**ASSIGNMENT:**
Return only those lines of the material that contain "computer".

**INFORMATION:**
* * * *
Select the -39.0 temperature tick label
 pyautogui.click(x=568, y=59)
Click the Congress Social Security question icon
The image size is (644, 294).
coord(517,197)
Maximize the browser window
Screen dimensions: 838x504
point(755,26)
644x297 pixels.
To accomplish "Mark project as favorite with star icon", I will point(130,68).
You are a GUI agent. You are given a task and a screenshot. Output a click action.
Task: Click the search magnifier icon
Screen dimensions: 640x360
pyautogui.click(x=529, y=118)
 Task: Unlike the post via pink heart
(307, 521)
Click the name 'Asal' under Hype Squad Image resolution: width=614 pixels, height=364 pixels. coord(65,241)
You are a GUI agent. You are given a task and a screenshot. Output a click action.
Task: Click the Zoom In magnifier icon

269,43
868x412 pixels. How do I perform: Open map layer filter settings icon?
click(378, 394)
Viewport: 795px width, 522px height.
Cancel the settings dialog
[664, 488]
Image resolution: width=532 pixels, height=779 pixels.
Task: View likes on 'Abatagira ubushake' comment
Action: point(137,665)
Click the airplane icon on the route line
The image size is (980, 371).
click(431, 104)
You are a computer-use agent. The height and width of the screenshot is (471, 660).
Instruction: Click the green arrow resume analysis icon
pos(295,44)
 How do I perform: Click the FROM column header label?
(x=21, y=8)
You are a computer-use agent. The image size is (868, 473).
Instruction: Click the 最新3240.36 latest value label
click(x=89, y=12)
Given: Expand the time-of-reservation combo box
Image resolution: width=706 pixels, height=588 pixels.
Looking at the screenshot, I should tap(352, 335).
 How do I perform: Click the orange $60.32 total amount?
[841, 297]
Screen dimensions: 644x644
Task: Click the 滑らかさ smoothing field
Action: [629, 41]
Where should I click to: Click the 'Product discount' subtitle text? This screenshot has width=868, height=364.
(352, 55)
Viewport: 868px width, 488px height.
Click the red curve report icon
* * * *
**WRITTEN SOLUTION:**
You are a computer-use agent. The height and width of the screenshot is (471, 660).
You are a computer-use agent. The image size is (868, 473).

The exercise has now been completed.